● Exercise description:
Convert the lines of the records starting at the line containing "Screen dimensions: 620x279" and ending at the line containing "pyautogui.click(x=14, y=60)" into a JSON list of strings, with one string per line and blank lines omitted.

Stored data
•••

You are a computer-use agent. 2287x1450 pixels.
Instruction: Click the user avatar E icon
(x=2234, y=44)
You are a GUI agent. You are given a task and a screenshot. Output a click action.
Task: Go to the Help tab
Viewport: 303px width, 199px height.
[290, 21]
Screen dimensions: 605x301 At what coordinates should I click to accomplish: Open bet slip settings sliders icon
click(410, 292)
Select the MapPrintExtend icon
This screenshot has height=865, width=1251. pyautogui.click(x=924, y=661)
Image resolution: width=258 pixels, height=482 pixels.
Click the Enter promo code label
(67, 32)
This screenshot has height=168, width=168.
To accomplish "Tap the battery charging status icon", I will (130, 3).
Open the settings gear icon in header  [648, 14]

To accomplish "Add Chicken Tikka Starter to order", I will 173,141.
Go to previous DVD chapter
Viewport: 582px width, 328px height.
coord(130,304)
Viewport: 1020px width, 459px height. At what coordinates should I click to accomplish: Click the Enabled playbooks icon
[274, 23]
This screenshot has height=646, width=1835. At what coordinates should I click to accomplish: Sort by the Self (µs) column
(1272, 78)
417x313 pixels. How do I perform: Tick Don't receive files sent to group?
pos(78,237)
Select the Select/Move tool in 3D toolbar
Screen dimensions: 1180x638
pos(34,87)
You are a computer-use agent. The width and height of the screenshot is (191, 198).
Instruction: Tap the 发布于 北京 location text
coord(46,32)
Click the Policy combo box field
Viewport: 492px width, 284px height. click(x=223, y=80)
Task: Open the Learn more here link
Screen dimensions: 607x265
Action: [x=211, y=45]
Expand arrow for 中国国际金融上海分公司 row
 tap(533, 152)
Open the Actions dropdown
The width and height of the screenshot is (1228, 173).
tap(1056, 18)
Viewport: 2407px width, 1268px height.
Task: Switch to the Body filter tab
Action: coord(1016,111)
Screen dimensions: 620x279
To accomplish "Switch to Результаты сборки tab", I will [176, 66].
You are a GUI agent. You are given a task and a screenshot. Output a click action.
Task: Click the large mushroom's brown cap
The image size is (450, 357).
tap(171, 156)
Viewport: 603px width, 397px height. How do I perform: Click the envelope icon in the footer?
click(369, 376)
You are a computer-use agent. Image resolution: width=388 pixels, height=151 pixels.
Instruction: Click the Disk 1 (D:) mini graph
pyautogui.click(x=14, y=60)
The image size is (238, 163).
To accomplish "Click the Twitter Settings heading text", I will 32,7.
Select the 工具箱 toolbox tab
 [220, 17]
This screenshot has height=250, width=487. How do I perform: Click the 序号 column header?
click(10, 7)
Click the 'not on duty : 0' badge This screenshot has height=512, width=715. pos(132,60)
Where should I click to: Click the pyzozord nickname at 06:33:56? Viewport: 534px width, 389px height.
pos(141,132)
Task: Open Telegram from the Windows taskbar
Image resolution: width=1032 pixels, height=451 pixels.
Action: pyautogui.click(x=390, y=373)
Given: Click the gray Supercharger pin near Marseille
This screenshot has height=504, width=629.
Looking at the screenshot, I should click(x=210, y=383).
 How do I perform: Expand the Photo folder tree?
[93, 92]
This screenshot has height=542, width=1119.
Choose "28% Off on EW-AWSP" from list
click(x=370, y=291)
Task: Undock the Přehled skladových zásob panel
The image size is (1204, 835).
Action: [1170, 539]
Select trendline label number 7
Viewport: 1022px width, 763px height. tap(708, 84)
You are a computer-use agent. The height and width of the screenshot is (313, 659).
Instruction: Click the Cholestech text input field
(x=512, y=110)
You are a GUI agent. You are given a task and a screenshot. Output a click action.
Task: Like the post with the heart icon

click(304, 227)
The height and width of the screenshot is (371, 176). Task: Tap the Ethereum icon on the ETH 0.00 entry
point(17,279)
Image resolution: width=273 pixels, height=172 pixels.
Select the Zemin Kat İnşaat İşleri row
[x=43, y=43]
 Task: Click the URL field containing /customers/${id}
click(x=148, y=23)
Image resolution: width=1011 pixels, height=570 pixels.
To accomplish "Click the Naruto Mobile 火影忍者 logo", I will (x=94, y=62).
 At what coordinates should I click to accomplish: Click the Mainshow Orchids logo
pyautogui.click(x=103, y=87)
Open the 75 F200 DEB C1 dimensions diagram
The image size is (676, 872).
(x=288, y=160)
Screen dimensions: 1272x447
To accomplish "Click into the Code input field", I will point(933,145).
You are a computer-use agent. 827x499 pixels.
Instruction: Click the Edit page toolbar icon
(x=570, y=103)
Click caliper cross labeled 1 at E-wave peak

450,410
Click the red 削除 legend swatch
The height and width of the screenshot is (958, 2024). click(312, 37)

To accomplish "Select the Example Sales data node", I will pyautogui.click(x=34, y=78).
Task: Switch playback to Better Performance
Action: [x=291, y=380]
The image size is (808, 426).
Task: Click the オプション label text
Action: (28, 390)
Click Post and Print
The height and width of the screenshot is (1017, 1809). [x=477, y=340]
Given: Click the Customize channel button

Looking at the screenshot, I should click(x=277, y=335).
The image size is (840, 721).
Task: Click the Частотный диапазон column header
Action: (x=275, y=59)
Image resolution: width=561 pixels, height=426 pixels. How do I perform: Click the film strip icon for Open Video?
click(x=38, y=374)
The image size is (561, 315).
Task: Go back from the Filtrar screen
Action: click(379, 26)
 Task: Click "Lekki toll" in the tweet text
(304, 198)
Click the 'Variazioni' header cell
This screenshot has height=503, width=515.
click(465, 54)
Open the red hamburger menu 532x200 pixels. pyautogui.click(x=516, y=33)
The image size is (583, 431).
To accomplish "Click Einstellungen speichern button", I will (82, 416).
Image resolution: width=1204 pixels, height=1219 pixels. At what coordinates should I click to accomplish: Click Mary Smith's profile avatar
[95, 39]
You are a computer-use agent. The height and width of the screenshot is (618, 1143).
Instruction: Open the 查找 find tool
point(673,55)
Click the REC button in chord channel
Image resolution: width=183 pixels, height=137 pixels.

•••

● Answer for the task:
[
  "Screen dimensions: 620x279",
  "To accomplish \"Switch to Результаты сборки tab\", I will [176, 66].",
  "You are a GUI agent. You are given a task and a screenshot. Output a click action.",
  "Task: Click the large mushroom's brown cap",
  "The image size is (450, 357).",
  "tap(171, 156)",
  "Viewport: 603px width, 397px height. How do I perform: Click the envelope icon in the footer?",
  "click(369, 376)",
  "You are a computer-use agent. Image resolution: width=388 pixels, height=151 pixels.",
  "Instruction: Click the Disk 1 (D:) mini graph",
  "pyautogui.click(x=14, y=60)"
]